**EXERCISE INSTRUCTIONS:** Your task is to copy each line of the records that includes the string "computer".

**GIVEN RECORDS:**
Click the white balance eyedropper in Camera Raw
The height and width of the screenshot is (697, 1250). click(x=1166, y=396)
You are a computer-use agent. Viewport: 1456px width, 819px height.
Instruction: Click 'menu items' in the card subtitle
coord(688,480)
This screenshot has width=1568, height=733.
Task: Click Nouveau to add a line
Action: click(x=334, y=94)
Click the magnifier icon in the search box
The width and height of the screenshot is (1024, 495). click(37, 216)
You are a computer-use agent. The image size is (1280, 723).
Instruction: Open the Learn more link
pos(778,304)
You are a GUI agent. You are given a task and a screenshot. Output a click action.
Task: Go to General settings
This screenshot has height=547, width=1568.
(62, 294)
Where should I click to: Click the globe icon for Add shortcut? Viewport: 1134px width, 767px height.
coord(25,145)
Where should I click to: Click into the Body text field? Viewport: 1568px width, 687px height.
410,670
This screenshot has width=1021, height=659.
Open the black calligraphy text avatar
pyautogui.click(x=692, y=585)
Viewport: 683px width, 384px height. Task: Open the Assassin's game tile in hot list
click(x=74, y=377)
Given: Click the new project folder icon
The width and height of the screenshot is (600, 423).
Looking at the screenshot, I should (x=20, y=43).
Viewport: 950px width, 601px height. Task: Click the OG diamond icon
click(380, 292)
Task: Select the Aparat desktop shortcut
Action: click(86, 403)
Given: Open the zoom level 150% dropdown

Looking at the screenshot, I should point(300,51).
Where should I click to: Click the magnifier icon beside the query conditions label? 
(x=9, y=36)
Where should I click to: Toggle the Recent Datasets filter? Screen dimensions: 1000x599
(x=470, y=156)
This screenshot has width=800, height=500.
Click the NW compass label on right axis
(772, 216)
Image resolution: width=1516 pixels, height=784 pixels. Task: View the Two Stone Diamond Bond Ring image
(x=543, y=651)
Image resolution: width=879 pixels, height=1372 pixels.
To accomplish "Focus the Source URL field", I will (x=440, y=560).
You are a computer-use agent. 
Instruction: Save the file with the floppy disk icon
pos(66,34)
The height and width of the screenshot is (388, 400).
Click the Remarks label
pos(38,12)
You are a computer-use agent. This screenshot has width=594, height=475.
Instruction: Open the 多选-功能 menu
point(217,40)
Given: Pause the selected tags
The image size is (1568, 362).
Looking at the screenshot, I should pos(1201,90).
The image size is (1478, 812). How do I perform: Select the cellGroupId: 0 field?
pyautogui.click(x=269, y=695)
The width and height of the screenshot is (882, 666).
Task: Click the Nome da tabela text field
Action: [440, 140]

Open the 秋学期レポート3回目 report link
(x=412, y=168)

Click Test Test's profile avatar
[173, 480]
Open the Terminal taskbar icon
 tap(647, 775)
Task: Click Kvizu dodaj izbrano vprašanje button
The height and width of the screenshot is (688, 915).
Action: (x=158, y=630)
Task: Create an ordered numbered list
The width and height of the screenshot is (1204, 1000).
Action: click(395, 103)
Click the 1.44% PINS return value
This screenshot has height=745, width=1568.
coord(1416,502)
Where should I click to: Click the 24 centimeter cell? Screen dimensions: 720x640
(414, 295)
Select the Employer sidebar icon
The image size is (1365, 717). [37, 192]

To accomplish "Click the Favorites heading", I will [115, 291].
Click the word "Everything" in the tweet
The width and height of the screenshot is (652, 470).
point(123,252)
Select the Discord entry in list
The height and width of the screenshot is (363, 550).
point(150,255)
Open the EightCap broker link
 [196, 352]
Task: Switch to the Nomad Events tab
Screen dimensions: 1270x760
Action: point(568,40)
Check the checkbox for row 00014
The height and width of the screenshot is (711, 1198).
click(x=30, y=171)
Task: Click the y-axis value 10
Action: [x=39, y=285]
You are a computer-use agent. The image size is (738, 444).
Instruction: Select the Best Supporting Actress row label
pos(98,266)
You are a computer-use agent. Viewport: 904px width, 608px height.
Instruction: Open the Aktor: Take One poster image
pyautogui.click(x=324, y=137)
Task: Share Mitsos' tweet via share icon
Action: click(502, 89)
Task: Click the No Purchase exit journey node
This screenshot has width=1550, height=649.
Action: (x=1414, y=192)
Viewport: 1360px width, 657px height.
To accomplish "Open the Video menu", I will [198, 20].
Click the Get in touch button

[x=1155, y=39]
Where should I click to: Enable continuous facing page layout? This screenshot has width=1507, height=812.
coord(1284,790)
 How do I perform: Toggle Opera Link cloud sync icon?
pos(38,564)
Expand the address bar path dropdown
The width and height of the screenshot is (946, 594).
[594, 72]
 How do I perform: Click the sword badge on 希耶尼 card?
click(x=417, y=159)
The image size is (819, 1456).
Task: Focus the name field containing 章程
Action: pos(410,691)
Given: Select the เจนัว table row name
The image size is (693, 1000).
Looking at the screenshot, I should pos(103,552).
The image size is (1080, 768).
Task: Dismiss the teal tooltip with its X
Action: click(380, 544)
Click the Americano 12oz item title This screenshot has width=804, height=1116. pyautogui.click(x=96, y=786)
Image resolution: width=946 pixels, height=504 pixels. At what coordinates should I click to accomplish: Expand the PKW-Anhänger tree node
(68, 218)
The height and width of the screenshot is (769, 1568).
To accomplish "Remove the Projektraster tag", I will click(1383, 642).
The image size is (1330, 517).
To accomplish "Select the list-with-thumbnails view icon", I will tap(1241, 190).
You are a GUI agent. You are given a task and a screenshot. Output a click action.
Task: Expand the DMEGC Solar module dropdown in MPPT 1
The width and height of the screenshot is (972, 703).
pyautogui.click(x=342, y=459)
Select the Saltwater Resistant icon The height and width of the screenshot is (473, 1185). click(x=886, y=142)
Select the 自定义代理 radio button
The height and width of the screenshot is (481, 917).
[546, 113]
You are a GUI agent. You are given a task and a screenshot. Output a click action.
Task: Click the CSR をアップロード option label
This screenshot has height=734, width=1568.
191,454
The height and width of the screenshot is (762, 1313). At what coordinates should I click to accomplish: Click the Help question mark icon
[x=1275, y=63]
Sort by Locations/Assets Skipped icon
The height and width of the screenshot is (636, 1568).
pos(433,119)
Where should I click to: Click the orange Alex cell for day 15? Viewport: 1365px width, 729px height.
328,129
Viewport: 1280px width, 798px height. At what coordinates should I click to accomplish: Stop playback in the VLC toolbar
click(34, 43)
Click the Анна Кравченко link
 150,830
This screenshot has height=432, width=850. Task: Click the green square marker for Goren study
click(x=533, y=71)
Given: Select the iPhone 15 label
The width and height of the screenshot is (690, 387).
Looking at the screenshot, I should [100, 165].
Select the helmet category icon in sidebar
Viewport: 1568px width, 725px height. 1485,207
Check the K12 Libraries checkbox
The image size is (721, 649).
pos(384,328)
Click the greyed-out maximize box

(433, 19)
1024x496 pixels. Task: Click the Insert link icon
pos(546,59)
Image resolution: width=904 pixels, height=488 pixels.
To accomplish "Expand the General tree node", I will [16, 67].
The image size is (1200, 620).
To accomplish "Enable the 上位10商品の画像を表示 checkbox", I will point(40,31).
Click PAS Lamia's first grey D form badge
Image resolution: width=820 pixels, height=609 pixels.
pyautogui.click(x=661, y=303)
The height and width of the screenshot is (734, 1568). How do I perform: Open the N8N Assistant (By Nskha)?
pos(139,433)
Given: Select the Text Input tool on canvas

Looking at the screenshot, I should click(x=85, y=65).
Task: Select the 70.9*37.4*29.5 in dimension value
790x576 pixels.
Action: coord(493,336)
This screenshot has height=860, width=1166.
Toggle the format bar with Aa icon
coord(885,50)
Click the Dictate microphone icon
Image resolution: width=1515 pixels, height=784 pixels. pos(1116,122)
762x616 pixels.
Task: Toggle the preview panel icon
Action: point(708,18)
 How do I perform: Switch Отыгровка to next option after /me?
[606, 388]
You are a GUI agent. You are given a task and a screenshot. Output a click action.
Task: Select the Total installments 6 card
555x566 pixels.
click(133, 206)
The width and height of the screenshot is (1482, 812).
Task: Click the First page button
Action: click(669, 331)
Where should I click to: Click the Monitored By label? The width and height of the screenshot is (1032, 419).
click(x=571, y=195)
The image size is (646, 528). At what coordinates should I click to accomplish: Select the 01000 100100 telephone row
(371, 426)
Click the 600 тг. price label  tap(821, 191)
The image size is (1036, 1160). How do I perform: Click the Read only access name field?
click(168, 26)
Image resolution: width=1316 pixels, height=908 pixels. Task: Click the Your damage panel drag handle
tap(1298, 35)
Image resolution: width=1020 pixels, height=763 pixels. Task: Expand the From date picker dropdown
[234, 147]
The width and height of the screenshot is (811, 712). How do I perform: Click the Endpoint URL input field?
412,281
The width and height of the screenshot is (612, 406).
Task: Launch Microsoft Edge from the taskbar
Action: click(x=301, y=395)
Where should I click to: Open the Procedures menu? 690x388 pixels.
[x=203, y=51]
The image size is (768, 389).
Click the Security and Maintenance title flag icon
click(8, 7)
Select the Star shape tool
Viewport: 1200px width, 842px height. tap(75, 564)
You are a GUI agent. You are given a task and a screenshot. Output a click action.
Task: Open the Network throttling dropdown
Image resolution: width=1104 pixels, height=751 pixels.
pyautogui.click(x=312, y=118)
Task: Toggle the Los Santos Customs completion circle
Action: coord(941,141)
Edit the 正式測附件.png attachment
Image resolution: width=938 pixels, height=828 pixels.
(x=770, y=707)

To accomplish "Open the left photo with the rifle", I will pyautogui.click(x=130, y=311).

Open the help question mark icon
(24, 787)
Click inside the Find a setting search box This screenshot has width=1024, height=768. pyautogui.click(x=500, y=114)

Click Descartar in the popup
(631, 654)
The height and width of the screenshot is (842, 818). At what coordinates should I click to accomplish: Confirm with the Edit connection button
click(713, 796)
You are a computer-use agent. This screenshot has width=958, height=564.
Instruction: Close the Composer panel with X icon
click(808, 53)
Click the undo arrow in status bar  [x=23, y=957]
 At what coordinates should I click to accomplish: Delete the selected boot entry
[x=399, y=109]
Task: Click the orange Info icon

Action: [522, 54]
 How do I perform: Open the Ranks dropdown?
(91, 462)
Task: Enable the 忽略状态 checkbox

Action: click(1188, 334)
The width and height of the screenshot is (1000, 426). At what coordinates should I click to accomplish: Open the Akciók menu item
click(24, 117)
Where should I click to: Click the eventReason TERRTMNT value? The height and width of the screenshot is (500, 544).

**REPLY:**
You are a computer-use agent. Viewport: 1456px width, 819px height.
You are a computer-use agent. The image size is (1280, 723).
You are a computer-use agent. 
You are a computer-use agent. This screenshot has width=594, height=475.
You are a computer-use agent. The image size is (738, 444).
You are a computer-use agent. Viewport: 904px width, 608px height.
You are a computer-use agent. This screenshot has width=958, height=564.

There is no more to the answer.